What you've described should work for the cases where it can be determined at
compile time that the object is indeed a MyImmutableList being utilized, but
just like in Java there are cases where your list might have been assigned to a
Collection or List variable such that the compiler cannot tell that it is
really a MyImmutableList until runtime.
Also, overriding all of the to-be-denied methods to throw UnsupportedOperation
would ensure that anything that cannot be caught at compile-time would still be
caught at runtime.
-Spencer
On Wednesday, August 2, 2023 at 07:13:16 AM EDT, Saravanan Palanichamy
<[email protected]> wrote:
Hello Groovy users/devs
I have a derived class from List (lets call this MyImmutableList) and I want to
only allow the use of certain extension functions. For example, collect is ok,
but left shift is not
myImmutableList << 100 // I want to prevent this because its an immutable
list)myImmutableList.collect { it + 1 } // This is ok
How do I achieve this? I have my own AST transformations and I can detect the
use of the MyImmutableList class.
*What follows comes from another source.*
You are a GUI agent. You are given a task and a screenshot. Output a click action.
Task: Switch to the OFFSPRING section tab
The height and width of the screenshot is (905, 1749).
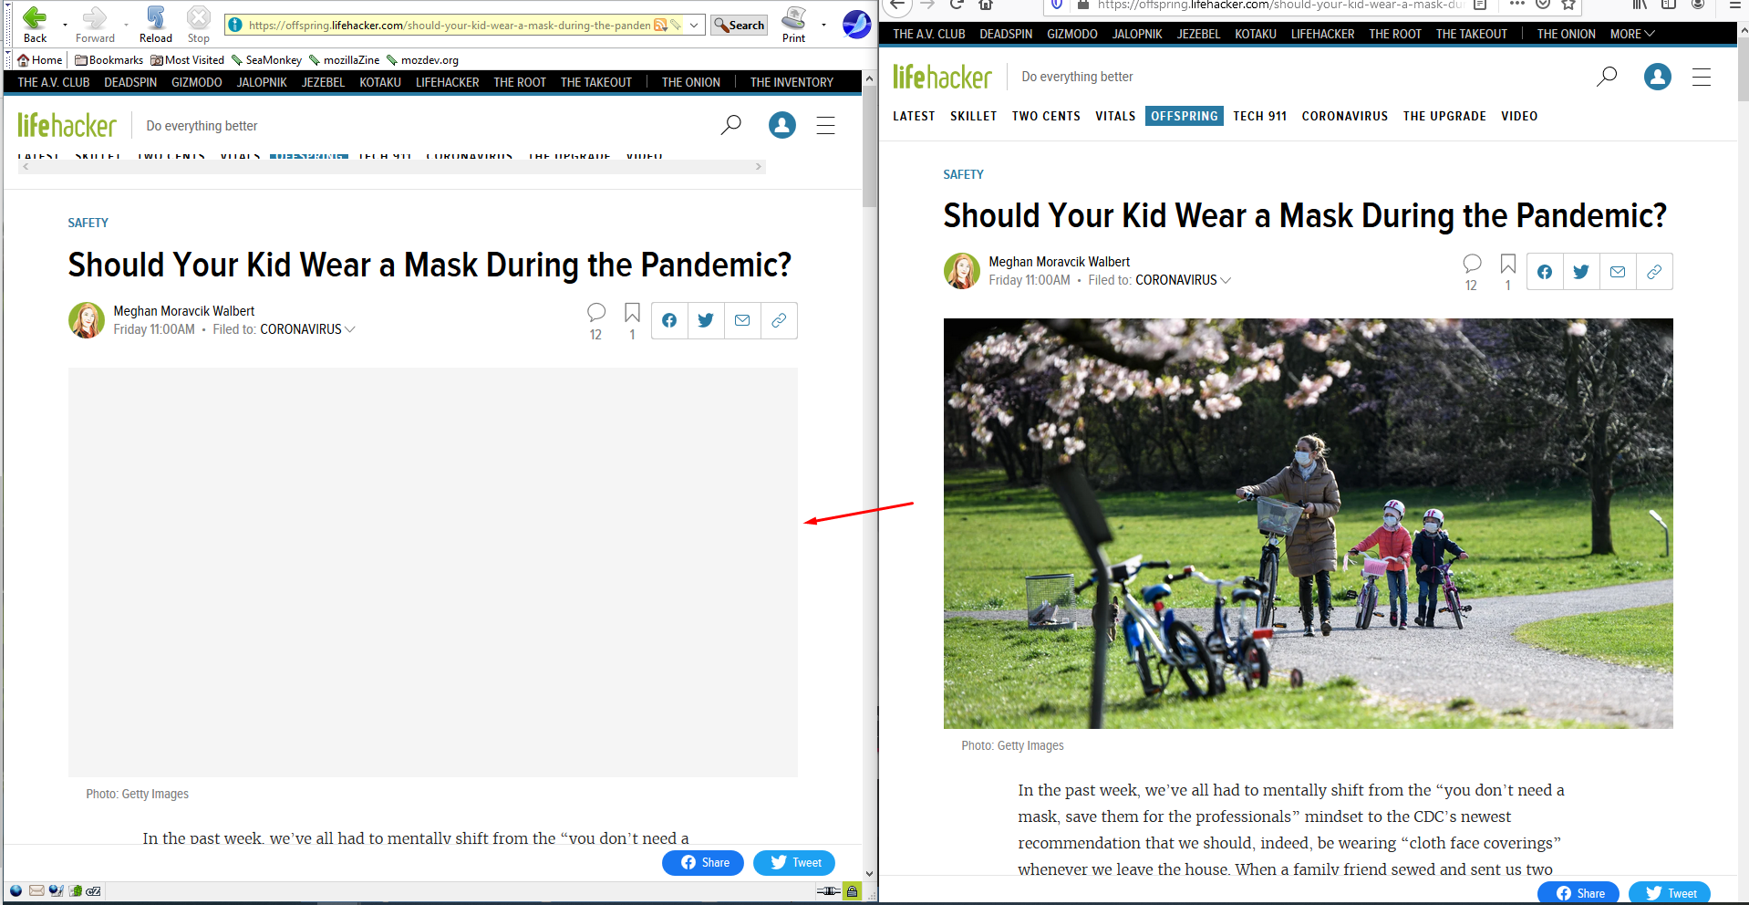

My first guess is
- Enable Static compile
- Post static compile, detect all extension methods and the object
inferred_type it is called on. If type is MyImmutableList, check if extension
method is allow listed. If not cause compile error
I am not sure if this is fool proof. Are there easier ways to do this? Is it
possible to get the static compile mechanism to tie unknown methods to a
default method that I can check for and just error on?